Clough, S., Padilla, V.-G., Brown-Schmidt, S., & Duff, M. C. (2023). Intact speech-gesture integration in narrative recall by adults with moderate-severe traumatic brain injury. Neuropsychologia, 189: 108665. doi:10.1016/j.neuropsychologia.2023.108665.

Real-world communication is situated in rich multimodal contexts, containing speech and gesture. Speakers often convey unique information in gesture that is not present in the speech signal (e.g., saying “He searched for a new recipe” while making a typing gesture). We examine the narrative retellings of participants with and without moderate-severe traumatic brain injury across three timepoints over two online Zoom sessions to investigate whether people with TBI can integrate information from co-occurring speech and gesture and if information from gesture persists across delays.


60 participants with TBI and 60 non-injured peers watched videos of a narrator telling four short stories. On key details, the narrator produced complementary gestures that conveyed unique information. Participants retold the stories at three timepoints: immediately after, 20-min later, and one-week later. We examined the words participants used when retelling these key details, coding them as a Speech Match (e.g., “He searched for a new recipe”), a Gesture Match (e.g., “He searched for a new recipe online), or Other (“He looked for a new recipe”). We also examined whether participants produced representative gestures themselves when retelling these details.

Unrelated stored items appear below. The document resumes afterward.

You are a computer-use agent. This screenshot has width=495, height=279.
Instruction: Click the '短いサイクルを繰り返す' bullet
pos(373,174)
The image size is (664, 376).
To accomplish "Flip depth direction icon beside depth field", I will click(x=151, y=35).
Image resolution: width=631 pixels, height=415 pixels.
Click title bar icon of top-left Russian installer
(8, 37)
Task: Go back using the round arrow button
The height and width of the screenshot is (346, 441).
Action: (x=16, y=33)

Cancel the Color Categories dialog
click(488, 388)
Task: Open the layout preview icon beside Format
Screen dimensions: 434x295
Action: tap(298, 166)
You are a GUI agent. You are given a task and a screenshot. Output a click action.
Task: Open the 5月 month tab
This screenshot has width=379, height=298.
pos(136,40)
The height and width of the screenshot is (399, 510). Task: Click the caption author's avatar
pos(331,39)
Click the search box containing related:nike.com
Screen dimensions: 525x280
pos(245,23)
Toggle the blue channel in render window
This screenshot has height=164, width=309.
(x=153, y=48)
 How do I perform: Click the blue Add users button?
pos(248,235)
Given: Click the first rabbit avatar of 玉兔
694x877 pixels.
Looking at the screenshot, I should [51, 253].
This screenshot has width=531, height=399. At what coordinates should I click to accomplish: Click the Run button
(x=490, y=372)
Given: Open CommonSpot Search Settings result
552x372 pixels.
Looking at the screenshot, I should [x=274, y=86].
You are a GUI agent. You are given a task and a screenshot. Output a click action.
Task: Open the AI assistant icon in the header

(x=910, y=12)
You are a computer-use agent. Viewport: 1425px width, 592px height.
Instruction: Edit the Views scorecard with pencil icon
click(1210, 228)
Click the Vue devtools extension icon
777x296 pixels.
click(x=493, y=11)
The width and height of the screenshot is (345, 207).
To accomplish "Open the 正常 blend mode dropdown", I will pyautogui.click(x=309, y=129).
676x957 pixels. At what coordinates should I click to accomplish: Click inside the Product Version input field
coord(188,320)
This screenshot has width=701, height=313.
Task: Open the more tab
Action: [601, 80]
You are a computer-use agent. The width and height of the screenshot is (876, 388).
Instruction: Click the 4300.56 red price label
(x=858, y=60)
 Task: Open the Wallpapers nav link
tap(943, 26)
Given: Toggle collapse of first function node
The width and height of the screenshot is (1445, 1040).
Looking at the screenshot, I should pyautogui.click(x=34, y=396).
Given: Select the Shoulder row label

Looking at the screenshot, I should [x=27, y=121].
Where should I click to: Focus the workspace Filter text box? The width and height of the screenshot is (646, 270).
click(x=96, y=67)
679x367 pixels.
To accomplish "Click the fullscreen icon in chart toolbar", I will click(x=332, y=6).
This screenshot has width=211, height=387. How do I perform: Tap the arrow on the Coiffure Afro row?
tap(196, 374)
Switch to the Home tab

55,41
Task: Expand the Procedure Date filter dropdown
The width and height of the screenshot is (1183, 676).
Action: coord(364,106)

Despite recalling fewer story details, participants with TBI were as likely as non-injured peers to report information from gesture in their narrative retellings. All participants were more likely to report information from gesture and produce representative gestures themselves one-week later compared to immediately after hearing the story.


We demonstrated that speech-gesture integration is intact after TBI in narrative retellings. This finding has exciting implications for the utility of gesture to support comprehension and memory after TBI and expands our understanding of naturalistic multimodal language processing in this population.